Ned Beaumont nodded and spoke with calm certainty: "If he loses the election, loses his hold on the city and state government, they'll electrocute him."

She shivered and asked in a voice that shook: "But he's safe if he wins?"

Ned Beaumont nodded again. "Sure."

She caught her breath. Her lips trembled so that her words came out jerkily: "Will he win?"

"I think so."

"And it won't make any difference then no matter how much evidence there is against him, he'll—" her voice broke "—he'll not be in danger?"

"He won't be tried," Ned Beaumont told her. Abruptly he sat up straight. He shut his eyes tight, opened them, and stared at her tense pale face. A glad light came into his eyes, gladness spread over his face. He laughed—not loud but in complete delight—and stood up exclaiming: "Judith herself!"

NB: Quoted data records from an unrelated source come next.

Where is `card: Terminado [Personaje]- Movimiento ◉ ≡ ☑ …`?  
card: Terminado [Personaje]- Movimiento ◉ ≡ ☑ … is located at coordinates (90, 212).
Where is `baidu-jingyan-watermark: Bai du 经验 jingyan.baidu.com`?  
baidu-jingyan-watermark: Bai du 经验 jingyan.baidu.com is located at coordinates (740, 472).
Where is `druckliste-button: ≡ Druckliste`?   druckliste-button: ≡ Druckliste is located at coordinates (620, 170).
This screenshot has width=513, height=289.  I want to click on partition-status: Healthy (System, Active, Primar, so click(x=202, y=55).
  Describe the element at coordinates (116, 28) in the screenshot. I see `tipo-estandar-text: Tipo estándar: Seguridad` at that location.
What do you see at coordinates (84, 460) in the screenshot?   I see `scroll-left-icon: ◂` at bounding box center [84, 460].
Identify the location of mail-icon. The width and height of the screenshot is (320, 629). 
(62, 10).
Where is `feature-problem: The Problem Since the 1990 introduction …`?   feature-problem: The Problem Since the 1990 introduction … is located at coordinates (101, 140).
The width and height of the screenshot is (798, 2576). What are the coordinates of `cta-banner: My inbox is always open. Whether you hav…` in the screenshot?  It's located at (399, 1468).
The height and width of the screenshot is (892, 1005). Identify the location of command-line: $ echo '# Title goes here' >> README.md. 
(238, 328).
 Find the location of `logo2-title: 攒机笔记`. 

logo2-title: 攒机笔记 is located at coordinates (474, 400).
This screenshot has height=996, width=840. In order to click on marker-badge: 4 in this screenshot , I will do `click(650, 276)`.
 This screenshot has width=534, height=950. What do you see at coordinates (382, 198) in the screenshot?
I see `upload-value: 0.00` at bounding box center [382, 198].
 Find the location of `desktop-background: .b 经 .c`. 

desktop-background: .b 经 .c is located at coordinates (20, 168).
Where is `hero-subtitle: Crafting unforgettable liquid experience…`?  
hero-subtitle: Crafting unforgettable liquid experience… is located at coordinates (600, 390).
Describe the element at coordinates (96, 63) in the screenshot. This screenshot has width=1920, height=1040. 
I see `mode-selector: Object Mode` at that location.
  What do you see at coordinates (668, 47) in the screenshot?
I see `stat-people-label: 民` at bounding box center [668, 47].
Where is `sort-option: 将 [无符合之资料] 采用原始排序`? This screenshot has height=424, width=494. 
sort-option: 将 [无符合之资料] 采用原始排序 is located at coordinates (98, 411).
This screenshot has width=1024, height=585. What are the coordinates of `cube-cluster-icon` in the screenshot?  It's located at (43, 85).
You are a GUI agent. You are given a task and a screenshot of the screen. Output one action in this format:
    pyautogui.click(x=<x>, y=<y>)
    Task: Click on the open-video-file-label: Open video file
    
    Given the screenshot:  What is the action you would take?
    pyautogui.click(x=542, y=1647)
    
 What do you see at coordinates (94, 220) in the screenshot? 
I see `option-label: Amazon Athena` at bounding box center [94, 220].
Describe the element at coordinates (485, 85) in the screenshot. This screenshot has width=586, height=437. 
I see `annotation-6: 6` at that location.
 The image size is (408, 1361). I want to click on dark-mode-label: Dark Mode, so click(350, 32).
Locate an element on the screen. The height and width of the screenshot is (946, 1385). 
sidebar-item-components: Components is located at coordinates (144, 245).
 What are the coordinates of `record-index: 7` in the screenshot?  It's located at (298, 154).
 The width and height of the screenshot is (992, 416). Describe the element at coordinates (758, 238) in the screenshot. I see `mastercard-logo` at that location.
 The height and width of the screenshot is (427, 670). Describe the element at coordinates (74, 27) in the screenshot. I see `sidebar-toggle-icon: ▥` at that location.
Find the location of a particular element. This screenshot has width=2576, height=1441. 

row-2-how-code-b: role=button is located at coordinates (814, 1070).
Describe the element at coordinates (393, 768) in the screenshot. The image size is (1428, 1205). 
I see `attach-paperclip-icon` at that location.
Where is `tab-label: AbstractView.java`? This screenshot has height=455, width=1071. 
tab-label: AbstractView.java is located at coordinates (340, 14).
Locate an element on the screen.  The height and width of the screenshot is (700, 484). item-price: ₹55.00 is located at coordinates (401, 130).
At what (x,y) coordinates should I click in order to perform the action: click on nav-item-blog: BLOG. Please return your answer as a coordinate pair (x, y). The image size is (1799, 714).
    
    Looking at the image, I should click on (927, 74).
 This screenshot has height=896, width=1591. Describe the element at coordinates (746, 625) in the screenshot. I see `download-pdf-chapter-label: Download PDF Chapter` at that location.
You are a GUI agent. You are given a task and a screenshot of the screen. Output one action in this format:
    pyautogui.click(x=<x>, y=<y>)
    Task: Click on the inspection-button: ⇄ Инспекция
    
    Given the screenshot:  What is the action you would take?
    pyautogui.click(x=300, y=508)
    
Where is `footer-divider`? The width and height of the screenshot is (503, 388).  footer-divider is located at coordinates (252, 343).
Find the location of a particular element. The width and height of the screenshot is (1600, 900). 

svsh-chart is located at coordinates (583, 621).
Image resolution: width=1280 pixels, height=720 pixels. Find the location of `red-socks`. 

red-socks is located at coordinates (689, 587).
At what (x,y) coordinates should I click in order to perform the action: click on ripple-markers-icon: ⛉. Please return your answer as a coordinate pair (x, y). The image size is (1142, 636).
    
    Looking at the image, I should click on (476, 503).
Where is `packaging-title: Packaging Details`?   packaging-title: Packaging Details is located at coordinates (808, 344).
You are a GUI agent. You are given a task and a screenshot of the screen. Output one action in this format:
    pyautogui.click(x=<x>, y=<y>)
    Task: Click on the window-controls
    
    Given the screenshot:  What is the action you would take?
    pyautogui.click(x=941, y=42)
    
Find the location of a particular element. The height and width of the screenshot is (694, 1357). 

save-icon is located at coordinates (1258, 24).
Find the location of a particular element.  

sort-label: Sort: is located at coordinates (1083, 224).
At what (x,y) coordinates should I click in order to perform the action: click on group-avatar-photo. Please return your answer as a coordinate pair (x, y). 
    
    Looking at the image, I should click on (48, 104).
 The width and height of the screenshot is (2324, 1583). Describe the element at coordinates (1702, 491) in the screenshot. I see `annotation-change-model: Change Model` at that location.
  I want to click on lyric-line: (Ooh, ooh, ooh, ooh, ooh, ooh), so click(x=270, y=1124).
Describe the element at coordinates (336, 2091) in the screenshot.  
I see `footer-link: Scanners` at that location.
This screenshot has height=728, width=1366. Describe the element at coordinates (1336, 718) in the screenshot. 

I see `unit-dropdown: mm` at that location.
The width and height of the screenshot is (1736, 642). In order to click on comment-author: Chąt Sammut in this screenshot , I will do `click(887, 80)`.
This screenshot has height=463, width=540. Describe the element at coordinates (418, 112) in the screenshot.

Janet Henry sat breathlessly still, looking at him with uncomprehending brown eyes in a blank white face.

He began to walk around the room in an irregular route, talking happily—not to her—though now and then he turned his head over his shoulder to smile at her. "That's the game, of course," he said. "She could put up with Paul—be polite to him—for the sake of the political backing her father needed, but that would have its limits. Or that's all that would be necessary, Paul being so much in love with her. But when she decided Paul had killed her brother and was going to escape punishment unless she— That's splendid! Paul's daughter and his sweetheart both trying to steer him to the electric chair. He certainly has a lot of luck with women." He had a slender pale-green-spotted cigar in one hand now. He halted in front of Janet Henry, clipped the end of the cigar, and said, not accusingly, but as if sharing a discovery with her: "You sent those anonymous letters around. Certainly you did. They were written on the typewriter in the room where your brother and Opal used to meet. He had a key and she had a key. She didn't write them because she was stirred up by them. You did. You took his key when it was turned over to you and your father with the rest of his stuff by the police, sneaked into the room, and wrote them. That's fine." He began to walk again. He said: "Well, we'll have to make the Senator get in a squad of good able-bodied nurses and lock you in your room with a nervous break-down. It's getting to be epidemic among our politicians' daughters, but we've got to make sure of the election even if every house in town has to have its patient." He turned his head over his shoulder to smile amiably at her.